If $\displaystyle x_k$ and $\displaystyle q$ weren’t interacted we’d be all happy and we could consistently estimate $\displaystyle \beta_j$. However, now when $\displaystyle x_k$ and $\displaystyle q$ are interacted the coefficient on $\displaystyle x_K$ becomes biased. To see that, lets simplify the structural model and consider only the three variable case where $\displaystyle x_1=1$ (intercept) and $\displaystyle x_k$. We are interested in the condtional expectation of $\displaystyle y$ given $\displaystyle x_1 , x_K$ and $\displaystyle q$. Using our proxy variable we get,

\begin{aligned} \mathbb{E}[y \mid \mathbf{x}, q] &= \beta_1 + \beta_K x_K + \gamma_1 q + \gamma_2 x_K q \\ &= \beta_1 + \beta_K x_K + \gamma_1 (\theta_0 + \theta_1 z + r) + \gamma_2 x_K (\theta_0 + \theta_1 z + r) \\ &= \beta_1 + \gamma_1 \theta_0 + x_K( \beta_K + \gamma_2 \theta_0) + \gamma_1 \theta_1 z + \gamma_2 \theta_1 x_K z \\ \end{aligned}

where we have used the fact that $\mathbb{E}[zr]=0$ which follows by definition of the linear projection and $\mathbb{E}[x_Kr]$ which follows from our second assumption about the proxy variable. We see that the coefficient on $x_K$ is not merely its structural parameter $\beta_K$ but it is biased by $\gamma_2 \theta_0$. In other words $\displaystyle plim \; \hat{\beta}_K \rightarrow \beta_K + \gamma_2 \theta_0$. So when the variable of interest $\displaystyle x_k$  is interacted with the unobserved variable (i.e.  $\displaystyle \gamma_2 \neq 0$) we cannot consistently estimate $\displaystyle \beta_K$ unless we assume that $\displaystyle$  $\displaystyle \theta_0=0$ which I take as being the same as assuming that $\displaystyle \mathbb{E}[q]=0$ given that the mean value of the porxy is zero?  (Wooldridge has a typo here, or as he refered to it in my email to him, “a thinko” in his book as e claims what is needed is $\displaystyle \mathbb{E}[z]=0$).

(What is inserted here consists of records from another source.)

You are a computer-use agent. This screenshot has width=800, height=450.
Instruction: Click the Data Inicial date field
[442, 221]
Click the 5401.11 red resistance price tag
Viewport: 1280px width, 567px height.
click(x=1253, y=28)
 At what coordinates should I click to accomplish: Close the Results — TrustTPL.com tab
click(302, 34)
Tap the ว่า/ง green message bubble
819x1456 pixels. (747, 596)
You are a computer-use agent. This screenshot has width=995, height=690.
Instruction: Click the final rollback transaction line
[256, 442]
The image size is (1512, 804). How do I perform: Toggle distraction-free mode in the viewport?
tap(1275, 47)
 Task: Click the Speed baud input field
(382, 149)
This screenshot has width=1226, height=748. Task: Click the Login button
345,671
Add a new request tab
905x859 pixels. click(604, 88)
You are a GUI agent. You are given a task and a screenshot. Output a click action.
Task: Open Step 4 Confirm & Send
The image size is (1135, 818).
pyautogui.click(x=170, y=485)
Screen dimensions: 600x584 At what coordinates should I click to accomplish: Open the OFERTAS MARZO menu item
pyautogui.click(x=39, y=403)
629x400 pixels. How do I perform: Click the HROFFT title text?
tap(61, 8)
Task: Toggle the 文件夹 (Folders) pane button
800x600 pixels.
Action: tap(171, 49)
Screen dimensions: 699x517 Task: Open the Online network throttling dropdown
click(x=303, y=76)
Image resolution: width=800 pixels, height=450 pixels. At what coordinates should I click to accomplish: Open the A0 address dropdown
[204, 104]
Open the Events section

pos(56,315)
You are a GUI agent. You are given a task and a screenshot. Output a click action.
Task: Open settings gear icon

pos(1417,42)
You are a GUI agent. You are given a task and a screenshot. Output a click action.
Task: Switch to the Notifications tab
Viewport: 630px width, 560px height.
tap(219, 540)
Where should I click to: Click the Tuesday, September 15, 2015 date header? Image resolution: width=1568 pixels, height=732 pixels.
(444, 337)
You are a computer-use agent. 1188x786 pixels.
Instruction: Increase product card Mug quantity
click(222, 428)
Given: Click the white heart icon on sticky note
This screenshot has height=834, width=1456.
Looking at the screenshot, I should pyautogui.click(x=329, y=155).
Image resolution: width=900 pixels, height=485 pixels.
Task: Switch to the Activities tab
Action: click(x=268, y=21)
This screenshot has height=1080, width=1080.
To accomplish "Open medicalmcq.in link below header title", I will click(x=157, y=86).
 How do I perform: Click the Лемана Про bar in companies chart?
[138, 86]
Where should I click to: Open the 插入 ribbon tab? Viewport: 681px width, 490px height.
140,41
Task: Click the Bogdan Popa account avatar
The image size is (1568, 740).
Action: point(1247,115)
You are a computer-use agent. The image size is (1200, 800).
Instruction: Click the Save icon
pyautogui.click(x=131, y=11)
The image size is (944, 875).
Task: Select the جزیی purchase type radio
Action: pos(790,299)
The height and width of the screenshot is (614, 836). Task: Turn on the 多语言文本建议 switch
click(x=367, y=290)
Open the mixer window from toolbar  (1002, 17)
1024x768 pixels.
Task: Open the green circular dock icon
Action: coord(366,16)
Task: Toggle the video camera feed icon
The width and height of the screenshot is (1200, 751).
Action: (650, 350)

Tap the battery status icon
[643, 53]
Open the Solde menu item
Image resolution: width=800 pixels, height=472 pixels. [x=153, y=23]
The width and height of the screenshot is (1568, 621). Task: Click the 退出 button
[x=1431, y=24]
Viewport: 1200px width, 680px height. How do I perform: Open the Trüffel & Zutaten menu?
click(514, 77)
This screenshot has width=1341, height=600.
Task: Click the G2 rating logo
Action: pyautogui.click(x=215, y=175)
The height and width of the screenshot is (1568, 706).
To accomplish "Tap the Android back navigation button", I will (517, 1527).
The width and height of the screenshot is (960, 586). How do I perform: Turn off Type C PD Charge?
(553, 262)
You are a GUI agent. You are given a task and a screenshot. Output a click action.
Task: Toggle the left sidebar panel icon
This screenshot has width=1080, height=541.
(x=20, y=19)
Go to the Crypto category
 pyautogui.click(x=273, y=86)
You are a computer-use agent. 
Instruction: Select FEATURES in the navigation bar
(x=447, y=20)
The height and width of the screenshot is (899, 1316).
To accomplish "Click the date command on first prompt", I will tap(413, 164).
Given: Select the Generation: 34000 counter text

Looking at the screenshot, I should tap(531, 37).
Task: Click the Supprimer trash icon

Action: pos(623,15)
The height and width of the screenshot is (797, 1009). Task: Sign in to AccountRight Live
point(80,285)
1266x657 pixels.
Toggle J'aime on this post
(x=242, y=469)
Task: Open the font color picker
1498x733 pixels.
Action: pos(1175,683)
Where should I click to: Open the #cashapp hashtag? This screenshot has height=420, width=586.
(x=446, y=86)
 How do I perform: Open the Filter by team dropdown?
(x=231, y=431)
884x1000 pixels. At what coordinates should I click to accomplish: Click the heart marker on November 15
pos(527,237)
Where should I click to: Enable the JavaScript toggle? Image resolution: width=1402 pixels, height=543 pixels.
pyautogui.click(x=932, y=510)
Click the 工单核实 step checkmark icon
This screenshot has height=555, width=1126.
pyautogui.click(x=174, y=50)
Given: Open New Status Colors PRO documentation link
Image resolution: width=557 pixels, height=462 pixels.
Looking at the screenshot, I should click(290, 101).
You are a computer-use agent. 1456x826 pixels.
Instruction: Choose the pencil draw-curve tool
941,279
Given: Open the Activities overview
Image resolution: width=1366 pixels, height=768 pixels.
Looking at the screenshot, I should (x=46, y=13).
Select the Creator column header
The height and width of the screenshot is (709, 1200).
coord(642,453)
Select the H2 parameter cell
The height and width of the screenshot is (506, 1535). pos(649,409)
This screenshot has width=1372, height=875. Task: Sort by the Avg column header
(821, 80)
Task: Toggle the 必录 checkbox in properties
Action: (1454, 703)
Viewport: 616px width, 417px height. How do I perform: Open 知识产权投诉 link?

This i kind of amazing! How seldom isn’t it that we credibility can assume that the mean of our unobserved variable is equal to zero? In the classic example of ability for instance. Wooldrige suggests to demean the proxy variable as a solution to this problem but that does not change the bias if $\displaystyle \theta_0 \neq 0$ which becomes obvious in the simulation I ran. I’ll post these in an upcoming segment.

So the take home from all of this is that; if you believe that your variable of interest is interacted with an unobserved variable, using a proxy for that variable won’t enable you to consistently estimate the parameter of interest unless you assume that the expected value of the unobserved variable is zero. Or is it sufficient that $\displaystyle \mathbb{E}[q]=\mathbb{E}[z]$?

PS. These blog posts are far from scientific in the sense that they lack peer review when published. I’d be happy to her from anyone who finds errors or simply disagrees with the conclusions. DS.